‘Get some backbone’ Osborne urged as CBI and BCC slash growth forecasts

Ministers are wasting easy opportunities to lift growth, leaving businesses “frustrated” with the lack of action, the CBI said as it predicted that GDP would shrink by 0.3pc this year – sharply lower than its outlook in May for 0.6pc growth, reports The Telegraph.

Demanding “swift action”, the British Chambers of Commerce (BCC) also cut its 2012 forecast, from 0.1pc growth to a contraction of 0.4pc, and warned that the Chancellor is on course to miss his deficit target by “two to three years” as borrowing balloons on the back of weaker than expected tax receipts.

Echoing calls from a growing number of economists, the BCC added the Government should consider “limited extra borrowing … to support business investment, incentivise job creation, and jump-start construction”.

The comments will heap more pressure on the Chancellor after the Institute of Directors last week described his growth strategy as “ineffective” and “too slow”. Despite unveiling two budgets for business, George Osborne now appears to be losing their support.

“There is frustration within the business community with the reality of what’s happening in the British economy,” John Cridland, director general of the CBI, said. “The Government needs to get better at delivery.
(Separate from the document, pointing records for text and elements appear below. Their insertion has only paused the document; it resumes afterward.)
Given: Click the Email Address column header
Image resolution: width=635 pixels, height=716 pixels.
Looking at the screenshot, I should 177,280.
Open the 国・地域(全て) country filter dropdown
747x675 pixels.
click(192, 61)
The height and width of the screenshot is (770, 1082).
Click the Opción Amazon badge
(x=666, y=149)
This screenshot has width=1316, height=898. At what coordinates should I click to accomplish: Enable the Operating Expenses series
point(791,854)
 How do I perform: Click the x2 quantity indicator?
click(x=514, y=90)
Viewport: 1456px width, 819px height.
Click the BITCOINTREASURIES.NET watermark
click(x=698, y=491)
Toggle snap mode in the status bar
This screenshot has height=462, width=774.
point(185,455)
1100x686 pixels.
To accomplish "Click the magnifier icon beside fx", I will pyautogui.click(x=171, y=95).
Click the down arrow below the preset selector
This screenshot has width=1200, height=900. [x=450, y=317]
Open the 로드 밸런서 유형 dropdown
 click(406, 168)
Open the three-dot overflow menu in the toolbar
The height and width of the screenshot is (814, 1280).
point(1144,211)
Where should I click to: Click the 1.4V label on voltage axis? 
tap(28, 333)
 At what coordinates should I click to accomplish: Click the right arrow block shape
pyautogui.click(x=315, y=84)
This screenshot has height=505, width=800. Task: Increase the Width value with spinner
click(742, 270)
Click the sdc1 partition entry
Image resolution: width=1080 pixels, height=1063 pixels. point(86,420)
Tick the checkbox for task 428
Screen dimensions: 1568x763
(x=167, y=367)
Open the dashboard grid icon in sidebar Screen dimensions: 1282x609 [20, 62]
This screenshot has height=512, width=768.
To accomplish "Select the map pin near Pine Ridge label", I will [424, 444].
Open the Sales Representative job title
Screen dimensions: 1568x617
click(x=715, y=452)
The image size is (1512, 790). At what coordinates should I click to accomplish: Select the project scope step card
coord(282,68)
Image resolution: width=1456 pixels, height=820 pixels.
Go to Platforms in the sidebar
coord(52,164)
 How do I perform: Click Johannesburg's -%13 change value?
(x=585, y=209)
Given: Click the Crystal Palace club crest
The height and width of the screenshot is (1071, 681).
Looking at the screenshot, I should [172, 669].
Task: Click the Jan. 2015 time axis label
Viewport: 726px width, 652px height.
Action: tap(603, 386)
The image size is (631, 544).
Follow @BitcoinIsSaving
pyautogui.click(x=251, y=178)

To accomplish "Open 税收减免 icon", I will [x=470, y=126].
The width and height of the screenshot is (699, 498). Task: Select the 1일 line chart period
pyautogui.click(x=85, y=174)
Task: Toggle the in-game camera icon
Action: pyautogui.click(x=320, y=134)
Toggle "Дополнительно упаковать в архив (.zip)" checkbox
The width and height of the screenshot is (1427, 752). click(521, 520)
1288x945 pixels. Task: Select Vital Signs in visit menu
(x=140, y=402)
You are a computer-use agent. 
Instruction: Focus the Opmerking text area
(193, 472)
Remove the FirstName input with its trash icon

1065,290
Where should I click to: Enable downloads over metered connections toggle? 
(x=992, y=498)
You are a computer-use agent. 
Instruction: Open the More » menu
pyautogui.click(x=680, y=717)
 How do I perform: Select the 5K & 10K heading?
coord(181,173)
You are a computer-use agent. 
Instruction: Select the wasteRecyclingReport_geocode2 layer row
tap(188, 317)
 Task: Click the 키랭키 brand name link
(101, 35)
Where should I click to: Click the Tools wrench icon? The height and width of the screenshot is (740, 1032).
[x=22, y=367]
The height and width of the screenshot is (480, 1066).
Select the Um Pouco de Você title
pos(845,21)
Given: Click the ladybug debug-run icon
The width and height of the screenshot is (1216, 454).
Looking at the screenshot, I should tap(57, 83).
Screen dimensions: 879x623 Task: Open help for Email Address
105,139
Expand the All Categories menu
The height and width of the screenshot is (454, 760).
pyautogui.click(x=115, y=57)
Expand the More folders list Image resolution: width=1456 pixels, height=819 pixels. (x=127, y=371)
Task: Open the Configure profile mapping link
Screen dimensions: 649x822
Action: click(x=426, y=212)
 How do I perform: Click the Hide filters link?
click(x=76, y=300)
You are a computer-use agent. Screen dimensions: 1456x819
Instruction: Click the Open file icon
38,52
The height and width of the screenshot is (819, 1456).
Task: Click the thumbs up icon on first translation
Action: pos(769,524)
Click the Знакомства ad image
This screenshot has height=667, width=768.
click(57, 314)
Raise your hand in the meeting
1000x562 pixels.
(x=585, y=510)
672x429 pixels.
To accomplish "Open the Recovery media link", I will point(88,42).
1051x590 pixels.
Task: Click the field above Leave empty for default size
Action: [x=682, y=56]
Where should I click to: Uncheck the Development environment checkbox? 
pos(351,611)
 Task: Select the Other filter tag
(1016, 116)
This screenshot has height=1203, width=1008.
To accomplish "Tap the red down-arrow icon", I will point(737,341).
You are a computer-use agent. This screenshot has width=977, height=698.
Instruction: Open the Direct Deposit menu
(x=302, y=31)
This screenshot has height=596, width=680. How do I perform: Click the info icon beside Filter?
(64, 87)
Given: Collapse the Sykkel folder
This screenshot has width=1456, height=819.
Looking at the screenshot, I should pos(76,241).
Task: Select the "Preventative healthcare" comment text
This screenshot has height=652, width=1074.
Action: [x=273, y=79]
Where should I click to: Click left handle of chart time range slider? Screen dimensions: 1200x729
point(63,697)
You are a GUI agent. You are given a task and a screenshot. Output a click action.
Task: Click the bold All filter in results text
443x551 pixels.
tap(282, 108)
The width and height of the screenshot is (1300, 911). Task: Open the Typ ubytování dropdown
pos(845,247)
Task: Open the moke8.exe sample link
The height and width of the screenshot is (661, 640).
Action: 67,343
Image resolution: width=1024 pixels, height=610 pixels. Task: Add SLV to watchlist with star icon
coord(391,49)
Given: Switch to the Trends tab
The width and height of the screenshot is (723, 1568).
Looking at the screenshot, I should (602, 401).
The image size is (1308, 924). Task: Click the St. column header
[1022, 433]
It’s not frustration with the plan.”

John Longworth, BCC director general, said: “Business wants … a continued commitment to public spending cuts as well as a strong push to improve business access to finance and unlock massive private funding to renew Britain’s infrastructure. Politicians need to get some political backbone and show leadership.”

Mr Cridland warned that delays to infrastructure projects caused by messy planning and procurement processes were “not consistent with using infrastructure as a way of getting more nudge to the short-term UK growth plan”.

Both the CBI and the BCC also predicted that the government would borrow more this year and next than in 2011, despite austerity. The BCC said the overshoot would be “£14bn-£17bn in each year until 2015” and that “meeting the fiscal mandate probably take two to three years longer to complete”.